• _Page_
□ □ □ □ □ □ □

The examples and non-limiting embodiments relate generally to multimedia transport and neural networks, and more particularly, to method, apparatus, and computer program product for providing high-level syntax of predictive residual encoding in neural network compression.
It is known to provide standardized formats for exchange of neural networks.
An example apparatus includes at least one processor; and at least one non-transitory memory including computer program code; wherein the at least one memory and the computer program code are configured to, with the at least one processor, cause the apparatus at least to perform: define one or more of following syntax elements: a prediction flag to define when a predictive residual encoding is enabled; a mode flag to determine a working mode of the predictive residual encoding; a number of parameters field to indicate a number of coefficients and intercept that is used for prediction based on the mode flag; or a parameters list comprising a list of coefficients and intercept, wherein the parameters list is communicated when the predictive residual encoding is enabled, and the mode flag is set; and using the one or more syntax elements for signaling information.

□ □ □ □ □ □ □

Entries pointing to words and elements
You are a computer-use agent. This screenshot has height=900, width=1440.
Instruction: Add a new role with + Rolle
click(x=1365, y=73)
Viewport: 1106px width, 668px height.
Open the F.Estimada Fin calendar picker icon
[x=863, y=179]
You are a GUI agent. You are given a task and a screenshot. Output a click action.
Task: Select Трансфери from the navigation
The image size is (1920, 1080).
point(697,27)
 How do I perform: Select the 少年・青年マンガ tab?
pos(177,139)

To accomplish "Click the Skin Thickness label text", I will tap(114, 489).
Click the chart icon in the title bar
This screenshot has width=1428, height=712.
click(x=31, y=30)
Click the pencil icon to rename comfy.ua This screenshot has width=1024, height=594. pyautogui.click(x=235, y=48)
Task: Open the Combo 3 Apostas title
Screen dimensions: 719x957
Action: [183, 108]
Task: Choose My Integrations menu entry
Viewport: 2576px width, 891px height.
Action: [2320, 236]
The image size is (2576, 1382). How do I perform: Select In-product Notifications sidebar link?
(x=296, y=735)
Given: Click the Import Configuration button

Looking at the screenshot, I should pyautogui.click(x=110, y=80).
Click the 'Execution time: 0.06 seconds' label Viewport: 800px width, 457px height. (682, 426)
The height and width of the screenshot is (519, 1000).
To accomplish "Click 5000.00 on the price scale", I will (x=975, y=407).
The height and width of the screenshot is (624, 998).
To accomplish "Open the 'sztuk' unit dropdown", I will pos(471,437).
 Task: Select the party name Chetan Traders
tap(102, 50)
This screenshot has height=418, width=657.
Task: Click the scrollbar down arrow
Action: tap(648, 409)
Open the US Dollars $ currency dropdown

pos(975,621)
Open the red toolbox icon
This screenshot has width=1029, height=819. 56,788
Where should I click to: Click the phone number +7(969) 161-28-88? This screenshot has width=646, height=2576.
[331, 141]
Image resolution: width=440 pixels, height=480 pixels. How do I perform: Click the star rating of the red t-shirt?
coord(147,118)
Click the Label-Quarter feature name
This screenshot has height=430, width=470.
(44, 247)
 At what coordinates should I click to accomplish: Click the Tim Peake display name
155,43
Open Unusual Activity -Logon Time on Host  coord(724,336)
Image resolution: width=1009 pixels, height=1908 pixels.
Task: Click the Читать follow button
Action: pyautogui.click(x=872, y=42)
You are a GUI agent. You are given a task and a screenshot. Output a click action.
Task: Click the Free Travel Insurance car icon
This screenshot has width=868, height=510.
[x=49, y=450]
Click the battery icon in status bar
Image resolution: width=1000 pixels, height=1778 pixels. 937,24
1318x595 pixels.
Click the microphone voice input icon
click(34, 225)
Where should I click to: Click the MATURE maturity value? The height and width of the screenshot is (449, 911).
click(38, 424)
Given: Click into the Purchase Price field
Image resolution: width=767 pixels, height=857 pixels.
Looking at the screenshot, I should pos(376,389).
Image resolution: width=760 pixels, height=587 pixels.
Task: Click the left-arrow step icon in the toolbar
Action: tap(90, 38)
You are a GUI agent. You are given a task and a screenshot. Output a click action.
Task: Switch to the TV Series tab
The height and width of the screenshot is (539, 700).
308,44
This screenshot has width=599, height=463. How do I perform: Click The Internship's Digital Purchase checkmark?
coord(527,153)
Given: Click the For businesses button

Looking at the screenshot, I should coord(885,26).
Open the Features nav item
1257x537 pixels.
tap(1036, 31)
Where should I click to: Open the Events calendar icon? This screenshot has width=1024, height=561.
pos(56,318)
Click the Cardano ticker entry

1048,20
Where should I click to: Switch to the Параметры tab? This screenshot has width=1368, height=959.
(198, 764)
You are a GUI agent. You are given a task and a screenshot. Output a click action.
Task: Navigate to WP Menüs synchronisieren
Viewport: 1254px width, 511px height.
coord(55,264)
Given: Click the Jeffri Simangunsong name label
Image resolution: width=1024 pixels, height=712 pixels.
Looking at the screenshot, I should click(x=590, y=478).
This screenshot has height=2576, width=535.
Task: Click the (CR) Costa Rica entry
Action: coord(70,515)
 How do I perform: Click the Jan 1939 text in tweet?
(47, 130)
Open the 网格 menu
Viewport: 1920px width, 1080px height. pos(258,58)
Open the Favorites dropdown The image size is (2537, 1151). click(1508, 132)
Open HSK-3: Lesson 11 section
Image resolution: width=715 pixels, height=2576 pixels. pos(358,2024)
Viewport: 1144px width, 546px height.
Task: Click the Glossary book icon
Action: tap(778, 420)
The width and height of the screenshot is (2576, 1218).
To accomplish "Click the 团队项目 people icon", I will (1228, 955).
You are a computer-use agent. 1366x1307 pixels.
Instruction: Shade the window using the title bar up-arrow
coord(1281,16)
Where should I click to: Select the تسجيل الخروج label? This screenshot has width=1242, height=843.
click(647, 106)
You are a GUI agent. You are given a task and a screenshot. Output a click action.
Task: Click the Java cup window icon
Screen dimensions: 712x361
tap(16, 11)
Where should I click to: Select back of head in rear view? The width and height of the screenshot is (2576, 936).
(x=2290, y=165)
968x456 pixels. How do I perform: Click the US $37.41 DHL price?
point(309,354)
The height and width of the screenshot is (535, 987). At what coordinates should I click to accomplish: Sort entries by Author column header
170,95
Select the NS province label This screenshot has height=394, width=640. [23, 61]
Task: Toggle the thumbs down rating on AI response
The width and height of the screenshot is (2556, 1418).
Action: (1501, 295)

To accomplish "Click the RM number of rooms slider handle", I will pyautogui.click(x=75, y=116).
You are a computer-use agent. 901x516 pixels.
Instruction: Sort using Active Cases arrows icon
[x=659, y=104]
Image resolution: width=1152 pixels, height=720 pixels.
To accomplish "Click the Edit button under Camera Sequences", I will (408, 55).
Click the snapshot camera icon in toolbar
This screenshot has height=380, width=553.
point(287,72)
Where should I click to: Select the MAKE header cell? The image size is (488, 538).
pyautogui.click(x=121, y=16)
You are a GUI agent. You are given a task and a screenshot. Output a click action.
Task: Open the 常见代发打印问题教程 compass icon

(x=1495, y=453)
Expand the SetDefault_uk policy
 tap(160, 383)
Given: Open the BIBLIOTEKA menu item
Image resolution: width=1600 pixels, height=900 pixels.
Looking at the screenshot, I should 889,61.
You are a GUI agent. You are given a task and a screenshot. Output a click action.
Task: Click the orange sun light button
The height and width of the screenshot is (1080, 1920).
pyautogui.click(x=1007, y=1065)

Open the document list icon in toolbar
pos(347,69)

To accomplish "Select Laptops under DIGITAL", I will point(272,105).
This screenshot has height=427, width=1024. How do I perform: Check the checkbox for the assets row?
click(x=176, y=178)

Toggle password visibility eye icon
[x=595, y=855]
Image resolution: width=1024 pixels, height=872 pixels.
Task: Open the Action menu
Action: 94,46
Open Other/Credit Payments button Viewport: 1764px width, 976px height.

□ □ □ □ □ □ □

• _Exercise tasks_
[1] Copy the passage on neural network compression word for word, starting with "The examples and" and going on through "neural network compression.".
[2] Render the entries as a Markdown table with the columns Row and Line, starting with the line with "Expand the SetDefault_uk policy" and going on through the final line of the entries, omitting blank lines.

• _Final answers_
[1]
The examples and non-limiting embodiments relate generally to multimedia transport and neural networks, and more particularly, to method, apparatus, and computer program product for providing high-level syntax of predictive residual encoding in neural network compression.

[2]
| Row | Line |
|---|---|
| 1 | Expand the SetDefault_uk policy |
| 2 |  tap(160, 383) |
| 3 | Given: Open the BIBLIOTEKA menu item |
| 4 | Image resolution: width=1600 pixels, height=900 pixels. |
| 5 | Looking at the screenshot, I should 889,61. |
| 6 | You are a GUI agent. You are given a task and a screenshot. Output a click action. |
| 7 | Task: Click the orange sun light button |
| 8 | The height and width of the screenshot is (1080, 1920). |
| 9 | pyautogui.click(x=1007, y=1065) |
| 10 | Open the document list icon in toolbar |
| 11 | pos(347,69) |
| 12 | To accomplish "Select Laptops under DIGITAL", I will point(272,105). |
| 13 | This screenshot has height=427, width=1024. How do I perform: Check the checkbox for the assets row? |
| 14 | click(x=176, y=178) |
| 15 | Toggle password visibility eye icon |
| 16 | [x=595, y=855] |
| 17 | Image resolution: width=1024 pixels, height=872 pixels. |
| 18 | Task: Open the Action menu |
| 19 | Action: 94,46 |
| 20 | Open Other/Credit Payments button Viewport: 1764px width, 976px height. |